** PROVIDED MATERIAL **
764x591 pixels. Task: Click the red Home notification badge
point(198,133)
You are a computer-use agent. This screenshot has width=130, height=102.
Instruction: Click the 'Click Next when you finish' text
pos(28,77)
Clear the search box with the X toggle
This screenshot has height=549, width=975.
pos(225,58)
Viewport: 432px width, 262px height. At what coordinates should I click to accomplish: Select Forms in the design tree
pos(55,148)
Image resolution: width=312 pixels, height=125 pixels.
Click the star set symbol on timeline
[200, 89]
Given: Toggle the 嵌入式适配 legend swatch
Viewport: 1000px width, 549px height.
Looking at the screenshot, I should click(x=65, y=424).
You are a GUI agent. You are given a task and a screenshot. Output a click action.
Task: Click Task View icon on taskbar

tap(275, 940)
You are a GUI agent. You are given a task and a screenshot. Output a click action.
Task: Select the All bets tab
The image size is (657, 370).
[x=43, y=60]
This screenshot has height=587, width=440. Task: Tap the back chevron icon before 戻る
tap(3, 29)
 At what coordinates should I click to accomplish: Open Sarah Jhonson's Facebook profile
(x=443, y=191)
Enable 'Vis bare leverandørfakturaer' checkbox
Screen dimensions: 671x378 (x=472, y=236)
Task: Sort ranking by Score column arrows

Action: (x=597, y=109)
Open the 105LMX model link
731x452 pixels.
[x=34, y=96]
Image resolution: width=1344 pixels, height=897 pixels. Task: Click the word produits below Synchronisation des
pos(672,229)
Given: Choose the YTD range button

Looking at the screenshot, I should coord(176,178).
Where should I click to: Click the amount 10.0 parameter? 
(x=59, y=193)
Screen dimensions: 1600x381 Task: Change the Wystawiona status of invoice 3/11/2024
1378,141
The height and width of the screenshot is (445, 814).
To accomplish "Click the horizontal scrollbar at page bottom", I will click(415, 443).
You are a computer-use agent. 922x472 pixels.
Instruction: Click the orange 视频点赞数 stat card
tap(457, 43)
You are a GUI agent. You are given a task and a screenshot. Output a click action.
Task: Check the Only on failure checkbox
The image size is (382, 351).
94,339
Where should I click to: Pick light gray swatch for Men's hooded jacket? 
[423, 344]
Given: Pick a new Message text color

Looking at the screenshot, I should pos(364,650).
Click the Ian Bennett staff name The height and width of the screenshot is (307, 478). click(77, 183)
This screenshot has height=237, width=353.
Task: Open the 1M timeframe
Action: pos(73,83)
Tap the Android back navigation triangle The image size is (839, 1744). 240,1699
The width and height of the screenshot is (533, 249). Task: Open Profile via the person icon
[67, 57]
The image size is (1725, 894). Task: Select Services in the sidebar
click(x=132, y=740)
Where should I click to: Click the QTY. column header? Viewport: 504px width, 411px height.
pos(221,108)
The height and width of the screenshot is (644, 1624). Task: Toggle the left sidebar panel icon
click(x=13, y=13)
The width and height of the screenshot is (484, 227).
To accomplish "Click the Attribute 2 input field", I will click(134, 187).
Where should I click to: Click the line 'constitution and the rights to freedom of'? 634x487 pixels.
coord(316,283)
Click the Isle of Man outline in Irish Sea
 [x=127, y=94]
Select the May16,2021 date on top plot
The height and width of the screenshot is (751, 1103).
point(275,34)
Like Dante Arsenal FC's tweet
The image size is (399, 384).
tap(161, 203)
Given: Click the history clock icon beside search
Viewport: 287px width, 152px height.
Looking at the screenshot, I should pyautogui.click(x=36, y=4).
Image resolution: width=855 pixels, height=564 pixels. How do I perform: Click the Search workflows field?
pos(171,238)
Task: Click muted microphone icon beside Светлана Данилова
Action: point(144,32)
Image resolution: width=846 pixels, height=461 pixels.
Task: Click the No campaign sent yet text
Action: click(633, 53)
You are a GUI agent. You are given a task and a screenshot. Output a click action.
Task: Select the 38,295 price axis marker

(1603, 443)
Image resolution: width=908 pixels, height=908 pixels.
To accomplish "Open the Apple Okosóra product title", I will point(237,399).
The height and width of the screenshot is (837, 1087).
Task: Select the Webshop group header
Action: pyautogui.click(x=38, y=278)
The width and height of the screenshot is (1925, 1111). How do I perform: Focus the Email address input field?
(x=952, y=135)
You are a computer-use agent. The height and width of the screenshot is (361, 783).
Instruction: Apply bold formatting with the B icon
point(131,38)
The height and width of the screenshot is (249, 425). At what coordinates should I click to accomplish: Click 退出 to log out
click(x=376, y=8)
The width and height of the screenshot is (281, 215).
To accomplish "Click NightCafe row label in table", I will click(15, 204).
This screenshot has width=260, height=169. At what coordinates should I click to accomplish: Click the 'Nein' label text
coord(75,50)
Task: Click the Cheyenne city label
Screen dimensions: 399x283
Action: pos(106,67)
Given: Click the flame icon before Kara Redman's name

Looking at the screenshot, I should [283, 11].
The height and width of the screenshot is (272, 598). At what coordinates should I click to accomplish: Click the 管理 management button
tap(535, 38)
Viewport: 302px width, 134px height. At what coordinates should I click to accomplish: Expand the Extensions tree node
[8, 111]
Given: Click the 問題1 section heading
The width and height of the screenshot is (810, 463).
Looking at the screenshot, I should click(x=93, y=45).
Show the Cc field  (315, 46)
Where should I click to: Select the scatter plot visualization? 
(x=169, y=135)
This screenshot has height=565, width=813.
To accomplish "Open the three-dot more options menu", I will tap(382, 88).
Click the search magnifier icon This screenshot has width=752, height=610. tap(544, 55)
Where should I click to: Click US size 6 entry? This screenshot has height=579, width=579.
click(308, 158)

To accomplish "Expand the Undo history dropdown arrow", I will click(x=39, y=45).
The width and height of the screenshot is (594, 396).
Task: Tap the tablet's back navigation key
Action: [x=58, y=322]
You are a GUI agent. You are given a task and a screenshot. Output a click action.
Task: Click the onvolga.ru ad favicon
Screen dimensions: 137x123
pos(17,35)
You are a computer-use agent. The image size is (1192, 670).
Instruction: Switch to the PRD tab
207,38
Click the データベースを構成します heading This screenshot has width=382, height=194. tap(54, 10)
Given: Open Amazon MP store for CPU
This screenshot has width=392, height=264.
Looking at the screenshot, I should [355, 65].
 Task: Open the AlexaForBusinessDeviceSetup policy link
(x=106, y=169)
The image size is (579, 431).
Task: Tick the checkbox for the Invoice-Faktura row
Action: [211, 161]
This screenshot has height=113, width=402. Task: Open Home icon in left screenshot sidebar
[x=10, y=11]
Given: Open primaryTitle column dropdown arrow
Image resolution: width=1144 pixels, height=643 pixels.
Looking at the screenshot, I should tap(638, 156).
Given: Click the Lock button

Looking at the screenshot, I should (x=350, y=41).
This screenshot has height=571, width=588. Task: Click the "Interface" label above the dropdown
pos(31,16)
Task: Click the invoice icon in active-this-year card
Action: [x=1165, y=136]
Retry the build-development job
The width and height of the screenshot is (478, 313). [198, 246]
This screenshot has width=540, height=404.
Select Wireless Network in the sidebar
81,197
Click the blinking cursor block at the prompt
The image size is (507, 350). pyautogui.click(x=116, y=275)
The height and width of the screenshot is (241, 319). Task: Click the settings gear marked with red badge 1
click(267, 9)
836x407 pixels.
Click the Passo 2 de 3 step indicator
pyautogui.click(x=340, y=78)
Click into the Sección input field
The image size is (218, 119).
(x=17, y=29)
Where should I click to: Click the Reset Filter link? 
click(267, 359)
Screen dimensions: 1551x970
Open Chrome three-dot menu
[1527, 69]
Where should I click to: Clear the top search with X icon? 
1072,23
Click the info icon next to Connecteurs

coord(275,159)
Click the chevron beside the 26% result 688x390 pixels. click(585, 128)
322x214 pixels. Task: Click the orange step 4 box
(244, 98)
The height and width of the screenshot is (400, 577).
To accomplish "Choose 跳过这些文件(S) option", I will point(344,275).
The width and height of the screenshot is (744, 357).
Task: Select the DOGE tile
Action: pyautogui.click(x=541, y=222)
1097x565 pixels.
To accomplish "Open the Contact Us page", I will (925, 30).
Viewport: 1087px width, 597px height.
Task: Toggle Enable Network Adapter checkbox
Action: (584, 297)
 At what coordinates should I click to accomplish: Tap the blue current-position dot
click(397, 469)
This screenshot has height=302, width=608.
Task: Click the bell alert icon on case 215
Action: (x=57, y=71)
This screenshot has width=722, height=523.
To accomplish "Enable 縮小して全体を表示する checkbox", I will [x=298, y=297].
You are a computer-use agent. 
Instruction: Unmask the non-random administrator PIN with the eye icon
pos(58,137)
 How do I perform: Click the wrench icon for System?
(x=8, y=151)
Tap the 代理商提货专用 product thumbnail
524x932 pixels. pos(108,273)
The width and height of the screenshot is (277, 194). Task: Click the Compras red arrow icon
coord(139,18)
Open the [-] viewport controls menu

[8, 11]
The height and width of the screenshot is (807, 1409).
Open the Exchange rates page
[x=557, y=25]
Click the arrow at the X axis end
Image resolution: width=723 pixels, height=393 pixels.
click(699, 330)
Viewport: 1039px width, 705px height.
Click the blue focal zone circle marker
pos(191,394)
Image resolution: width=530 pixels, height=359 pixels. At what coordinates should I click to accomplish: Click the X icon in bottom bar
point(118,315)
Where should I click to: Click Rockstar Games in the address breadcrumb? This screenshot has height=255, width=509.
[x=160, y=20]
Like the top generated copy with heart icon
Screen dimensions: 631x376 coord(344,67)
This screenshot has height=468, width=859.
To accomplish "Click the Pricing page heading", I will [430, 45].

** EXERCISE INSTRUCTIONS **
Count the lines in the records above that hold the word "heading", and give only that number.

** ANSWER FOR THIS EXERCISE **
3